Folk-Musik und zentrale Motive in „The Death of Robin Hood“

Nicht ohne Erwähnung bleiben darf die Filmmusik des britischen Musikers und Komponisten Jim Ghedi. Sein Score zeichnet sich durch traditionelle, akustische Folk-Elemente aus und setzt primär auf Streichinstrumente. Damit verleiht die Musik „The Death of Robin Hood“ eine zusätzliche Schwere und trägt wesentlich zur düsteren respektive nachdenklichen Stimmung bei.

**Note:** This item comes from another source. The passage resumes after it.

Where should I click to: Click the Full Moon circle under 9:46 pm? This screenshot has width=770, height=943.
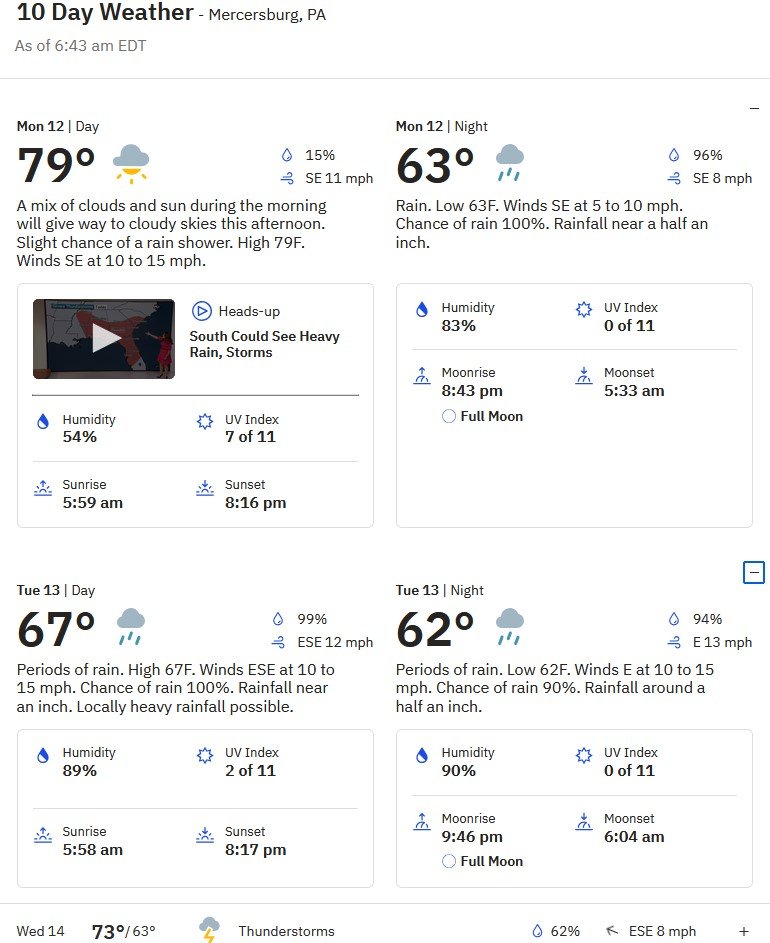pos(449,861)
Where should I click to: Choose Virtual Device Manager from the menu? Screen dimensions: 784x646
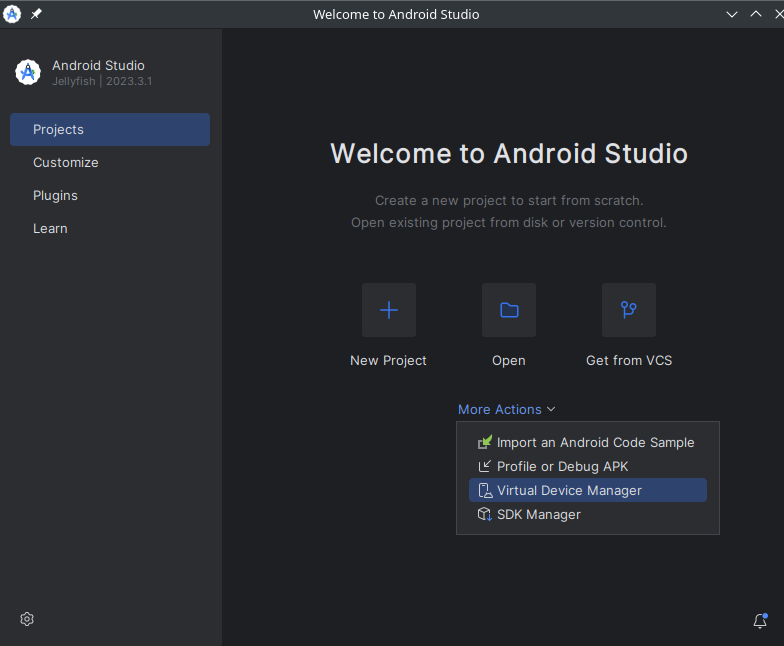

„The Death of Robin Hood“ ist eine nahezu uneingeschränkte Empfehlung für alle Fans von emotionalen Filmdramen, denen ihre Charaktere tatsächlich am Herzen liegen. Wer sich nicht von dem überaus blutrünstigen Prolog abschrecken lässt, wird mit einer hochemotionalen Geschichte und spektakulären Bildern belohnt. Die zentralen Motive Schuld und Vergebung sind so universell, dass sie ein offenes Publikum noch weit über den Film hinaus beschäftigen.